• [Your objective]
Lines in the listing below that include the word "label" need to be copied.

• [Supplied records]
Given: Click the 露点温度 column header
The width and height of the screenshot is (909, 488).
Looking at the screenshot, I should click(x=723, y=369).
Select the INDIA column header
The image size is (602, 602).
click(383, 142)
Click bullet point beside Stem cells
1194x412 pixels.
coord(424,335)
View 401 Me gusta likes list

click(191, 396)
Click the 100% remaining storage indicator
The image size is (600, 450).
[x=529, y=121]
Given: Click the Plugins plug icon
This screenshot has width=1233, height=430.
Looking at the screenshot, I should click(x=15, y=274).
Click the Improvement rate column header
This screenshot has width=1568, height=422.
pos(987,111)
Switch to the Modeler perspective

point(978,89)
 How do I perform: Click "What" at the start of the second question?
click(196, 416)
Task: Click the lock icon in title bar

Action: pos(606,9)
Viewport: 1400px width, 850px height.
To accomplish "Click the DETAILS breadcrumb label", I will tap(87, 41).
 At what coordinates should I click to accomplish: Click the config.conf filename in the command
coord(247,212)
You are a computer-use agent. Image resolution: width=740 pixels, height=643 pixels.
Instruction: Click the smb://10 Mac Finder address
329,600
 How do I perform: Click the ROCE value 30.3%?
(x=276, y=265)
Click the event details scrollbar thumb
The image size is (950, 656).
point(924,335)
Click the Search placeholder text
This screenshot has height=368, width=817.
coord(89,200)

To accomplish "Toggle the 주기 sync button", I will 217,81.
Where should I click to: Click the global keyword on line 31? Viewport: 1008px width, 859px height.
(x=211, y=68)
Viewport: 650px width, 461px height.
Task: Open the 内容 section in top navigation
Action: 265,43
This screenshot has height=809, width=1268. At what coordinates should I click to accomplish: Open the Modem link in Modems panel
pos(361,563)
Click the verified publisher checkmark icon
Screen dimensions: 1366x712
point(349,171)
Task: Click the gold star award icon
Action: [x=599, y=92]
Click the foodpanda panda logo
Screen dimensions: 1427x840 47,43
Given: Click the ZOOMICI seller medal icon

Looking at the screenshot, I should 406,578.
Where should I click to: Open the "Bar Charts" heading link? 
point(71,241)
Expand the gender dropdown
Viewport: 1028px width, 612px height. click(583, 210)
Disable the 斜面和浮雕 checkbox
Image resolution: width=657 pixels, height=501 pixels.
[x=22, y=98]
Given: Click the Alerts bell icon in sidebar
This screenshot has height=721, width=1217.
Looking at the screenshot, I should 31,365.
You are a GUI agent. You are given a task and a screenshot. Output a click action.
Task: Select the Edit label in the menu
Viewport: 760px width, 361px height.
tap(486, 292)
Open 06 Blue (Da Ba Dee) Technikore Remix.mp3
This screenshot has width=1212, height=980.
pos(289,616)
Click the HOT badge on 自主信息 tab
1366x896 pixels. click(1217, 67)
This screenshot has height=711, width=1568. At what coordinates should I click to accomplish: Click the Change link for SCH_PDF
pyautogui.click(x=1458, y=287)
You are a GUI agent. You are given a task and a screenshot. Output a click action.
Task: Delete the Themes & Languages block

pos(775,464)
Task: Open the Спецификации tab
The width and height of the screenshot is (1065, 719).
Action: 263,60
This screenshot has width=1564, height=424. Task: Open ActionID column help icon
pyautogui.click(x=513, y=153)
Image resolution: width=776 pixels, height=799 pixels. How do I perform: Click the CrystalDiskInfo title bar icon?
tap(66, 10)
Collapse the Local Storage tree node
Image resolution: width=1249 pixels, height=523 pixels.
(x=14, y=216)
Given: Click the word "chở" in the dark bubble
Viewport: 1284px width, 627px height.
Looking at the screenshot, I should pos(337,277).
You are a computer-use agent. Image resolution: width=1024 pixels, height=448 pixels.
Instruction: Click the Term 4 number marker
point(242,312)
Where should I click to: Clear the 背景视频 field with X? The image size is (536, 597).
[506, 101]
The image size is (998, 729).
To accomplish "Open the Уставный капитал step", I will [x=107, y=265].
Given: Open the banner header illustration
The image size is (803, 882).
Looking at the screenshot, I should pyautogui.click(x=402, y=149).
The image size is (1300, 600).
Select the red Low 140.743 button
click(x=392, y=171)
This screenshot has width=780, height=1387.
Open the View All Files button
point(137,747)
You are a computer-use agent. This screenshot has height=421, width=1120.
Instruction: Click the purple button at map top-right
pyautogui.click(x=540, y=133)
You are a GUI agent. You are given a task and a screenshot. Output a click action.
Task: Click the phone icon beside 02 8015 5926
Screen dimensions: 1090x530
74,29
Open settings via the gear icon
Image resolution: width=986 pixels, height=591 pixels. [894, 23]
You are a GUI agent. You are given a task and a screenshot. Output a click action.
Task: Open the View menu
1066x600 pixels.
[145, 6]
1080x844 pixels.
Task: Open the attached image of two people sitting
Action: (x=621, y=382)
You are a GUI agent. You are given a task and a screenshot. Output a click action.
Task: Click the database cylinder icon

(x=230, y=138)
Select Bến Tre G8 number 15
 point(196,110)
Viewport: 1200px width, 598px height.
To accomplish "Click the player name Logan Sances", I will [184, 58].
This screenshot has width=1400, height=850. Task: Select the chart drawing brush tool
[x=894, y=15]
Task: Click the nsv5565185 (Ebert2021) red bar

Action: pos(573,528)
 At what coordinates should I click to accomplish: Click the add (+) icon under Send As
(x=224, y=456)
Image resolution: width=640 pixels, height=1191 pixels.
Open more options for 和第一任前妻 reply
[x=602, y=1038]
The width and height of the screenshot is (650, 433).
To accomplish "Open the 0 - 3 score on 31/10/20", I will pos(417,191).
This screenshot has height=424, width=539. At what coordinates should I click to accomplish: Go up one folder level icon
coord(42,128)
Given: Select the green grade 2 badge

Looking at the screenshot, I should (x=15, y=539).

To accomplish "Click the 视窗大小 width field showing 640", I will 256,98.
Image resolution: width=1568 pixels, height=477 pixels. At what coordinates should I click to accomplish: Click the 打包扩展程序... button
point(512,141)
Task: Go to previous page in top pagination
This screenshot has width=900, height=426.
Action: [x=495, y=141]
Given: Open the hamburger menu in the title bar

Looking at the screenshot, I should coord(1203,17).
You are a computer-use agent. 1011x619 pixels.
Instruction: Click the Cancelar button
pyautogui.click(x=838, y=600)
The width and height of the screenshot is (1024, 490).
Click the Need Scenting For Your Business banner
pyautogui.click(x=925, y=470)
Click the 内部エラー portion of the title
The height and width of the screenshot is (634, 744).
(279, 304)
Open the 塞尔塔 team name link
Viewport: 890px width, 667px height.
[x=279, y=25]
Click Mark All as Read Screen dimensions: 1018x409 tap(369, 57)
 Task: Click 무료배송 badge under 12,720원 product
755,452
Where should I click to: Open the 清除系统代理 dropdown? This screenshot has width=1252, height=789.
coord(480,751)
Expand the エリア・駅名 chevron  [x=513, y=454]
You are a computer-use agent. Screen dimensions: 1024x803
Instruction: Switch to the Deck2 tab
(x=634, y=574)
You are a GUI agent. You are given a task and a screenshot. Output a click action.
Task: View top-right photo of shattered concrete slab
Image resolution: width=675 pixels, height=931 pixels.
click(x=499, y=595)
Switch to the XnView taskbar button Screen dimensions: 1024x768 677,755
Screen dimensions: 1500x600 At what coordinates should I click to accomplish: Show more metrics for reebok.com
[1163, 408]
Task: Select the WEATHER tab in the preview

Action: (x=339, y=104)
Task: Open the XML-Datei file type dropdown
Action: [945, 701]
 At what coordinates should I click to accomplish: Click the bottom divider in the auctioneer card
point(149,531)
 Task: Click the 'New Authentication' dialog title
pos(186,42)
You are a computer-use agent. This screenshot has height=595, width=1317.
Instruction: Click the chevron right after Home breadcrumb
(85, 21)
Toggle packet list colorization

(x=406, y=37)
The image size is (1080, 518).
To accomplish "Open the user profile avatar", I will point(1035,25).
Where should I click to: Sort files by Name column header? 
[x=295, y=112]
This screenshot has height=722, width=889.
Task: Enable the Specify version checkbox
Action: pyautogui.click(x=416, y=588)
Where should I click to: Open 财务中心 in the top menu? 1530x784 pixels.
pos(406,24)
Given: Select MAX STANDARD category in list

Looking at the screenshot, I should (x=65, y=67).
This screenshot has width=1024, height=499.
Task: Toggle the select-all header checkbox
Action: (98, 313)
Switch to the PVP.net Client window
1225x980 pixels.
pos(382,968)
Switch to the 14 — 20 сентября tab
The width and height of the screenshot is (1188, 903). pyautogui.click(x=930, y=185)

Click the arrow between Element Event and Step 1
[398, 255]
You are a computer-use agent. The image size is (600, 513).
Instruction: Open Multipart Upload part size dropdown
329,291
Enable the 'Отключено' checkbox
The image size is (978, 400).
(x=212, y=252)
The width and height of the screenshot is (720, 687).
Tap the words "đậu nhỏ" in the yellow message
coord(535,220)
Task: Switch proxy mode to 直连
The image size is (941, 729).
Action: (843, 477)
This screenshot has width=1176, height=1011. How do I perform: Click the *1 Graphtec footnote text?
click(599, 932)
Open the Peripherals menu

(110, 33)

• [Written solution]
To accomplish "Click the DETAILS breadcrumb label", I will tap(87, 41).
Task: Select the Edit label in the menu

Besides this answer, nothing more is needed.